___ TASK MATERIAL ___
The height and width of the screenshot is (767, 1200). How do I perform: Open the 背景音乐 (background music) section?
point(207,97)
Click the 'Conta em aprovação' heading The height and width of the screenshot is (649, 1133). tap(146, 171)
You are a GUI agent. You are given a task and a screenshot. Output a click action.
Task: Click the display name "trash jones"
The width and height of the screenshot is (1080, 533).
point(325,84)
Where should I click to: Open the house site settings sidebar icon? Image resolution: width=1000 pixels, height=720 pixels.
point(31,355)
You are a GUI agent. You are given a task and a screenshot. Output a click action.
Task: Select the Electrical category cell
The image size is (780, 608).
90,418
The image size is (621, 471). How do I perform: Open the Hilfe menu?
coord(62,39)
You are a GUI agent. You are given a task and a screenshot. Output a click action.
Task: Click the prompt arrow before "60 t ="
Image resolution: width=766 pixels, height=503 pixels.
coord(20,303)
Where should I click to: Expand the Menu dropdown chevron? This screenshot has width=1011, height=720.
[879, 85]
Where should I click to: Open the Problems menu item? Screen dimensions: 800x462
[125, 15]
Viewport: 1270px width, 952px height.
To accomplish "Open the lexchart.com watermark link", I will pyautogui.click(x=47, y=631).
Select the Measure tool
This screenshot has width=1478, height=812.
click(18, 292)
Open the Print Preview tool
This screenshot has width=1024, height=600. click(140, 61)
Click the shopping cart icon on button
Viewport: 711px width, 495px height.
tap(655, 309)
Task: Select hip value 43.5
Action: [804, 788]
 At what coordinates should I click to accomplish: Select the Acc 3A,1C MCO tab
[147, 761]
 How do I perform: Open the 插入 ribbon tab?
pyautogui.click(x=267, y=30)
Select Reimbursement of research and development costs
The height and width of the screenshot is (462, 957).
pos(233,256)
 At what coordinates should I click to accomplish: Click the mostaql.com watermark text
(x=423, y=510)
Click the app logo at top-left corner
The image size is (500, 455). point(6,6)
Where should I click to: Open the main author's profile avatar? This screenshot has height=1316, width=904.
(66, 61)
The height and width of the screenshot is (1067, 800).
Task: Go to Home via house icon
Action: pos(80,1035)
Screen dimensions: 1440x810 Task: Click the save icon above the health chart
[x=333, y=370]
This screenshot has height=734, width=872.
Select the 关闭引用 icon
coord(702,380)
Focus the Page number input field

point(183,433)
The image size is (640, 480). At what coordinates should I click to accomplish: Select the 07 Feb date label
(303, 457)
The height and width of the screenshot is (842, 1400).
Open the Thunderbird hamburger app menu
___
▸ **ACTIVITY**: Retype each line above exactly as written.

▸ **RESPONSE TO THE TASK**:
The height and width of the screenshot is (767, 1200). How do I perform: Open the 背景音乐 (background music) section?
point(207,97)
Click the 'Conta em aprovação' heading The height and width of the screenshot is (649, 1133). tap(146, 171)
You are a GUI agent. You are given a task and a screenshot. Output a click action.
Task: Click the display name "trash jones"
The width and height of the screenshot is (1080, 533).
point(325,84)
Where should I click to: Open the house site settings sidebar icon? Image resolution: width=1000 pixels, height=720 pixels.
point(31,355)
You are a GUI agent. You are given a task and a screenshot. Output a click action.
Task: Select the Electrical category cell
The image size is (780, 608).
90,418
The image size is (621, 471). How do I perform: Open the Hilfe menu?
coord(62,39)
You are a GUI agent. You are given a task and a screenshot. Output a click action.
Task: Click the prompt arrow before "60 t ="
Image resolution: width=766 pixels, height=503 pixels.
coord(20,303)
Where should I click to: Expand the Menu dropdown chevron? This screenshot has width=1011, height=720.
[879, 85]
Where should I click to: Open the Problems menu item? Screen dimensions: 800x462
[125, 15]
Viewport: 1270px width, 952px height.
To accomplish "Open the lexchart.com watermark link", I will pyautogui.click(x=47, y=631).
Select the Measure tool
This screenshot has width=1478, height=812.
click(18, 292)
Open the Print Preview tool
This screenshot has width=1024, height=600. click(140, 61)
Click the shopping cart icon on button
Viewport: 711px width, 495px height.
tap(655, 309)
Task: Select hip value 43.5
Action: [804, 788]
 At what coordinates should I click to accomplish: Select the Acc 3A,1C MCO tab
[147, 761]
 How do I perform: Open the 插入 ribbon tab?
pyautogui.click(x=267, y=30)
Select Reimbursement of research and development costs
The height and width of the screenshot is (462, 957).
pos(233,256)
 At what coordinates should I click to accomplish: Click the mostaql.com watermark text
(x=423, y=510)
Click the app logo at top-left corner
The image size is (500, 455). point(6,6)
Where should I click to: Open the main author's profile avatar? This screenshot has height=1316, width=904.
(66, 61)
The height and width of the screenshot is (1067, 800).
Task: Go to Home via house icon
Action: pos(80,1035)
Screen dimensions: 1440x810 Task: Click the save icon above the health chart
[x=333, y=370]
This screenshot has height=734, width=872.
Select the 关闭引用 icon
coord(702,380)
Focus the Page number input field

point(183,433)
The image size is (640, 480). At what coordinates should I click to accomplish: Select the 07 Feb date label
(303, 457)
The height and width of the screenshot is (842, 1400).
Open the Thunderbird hamburger app menu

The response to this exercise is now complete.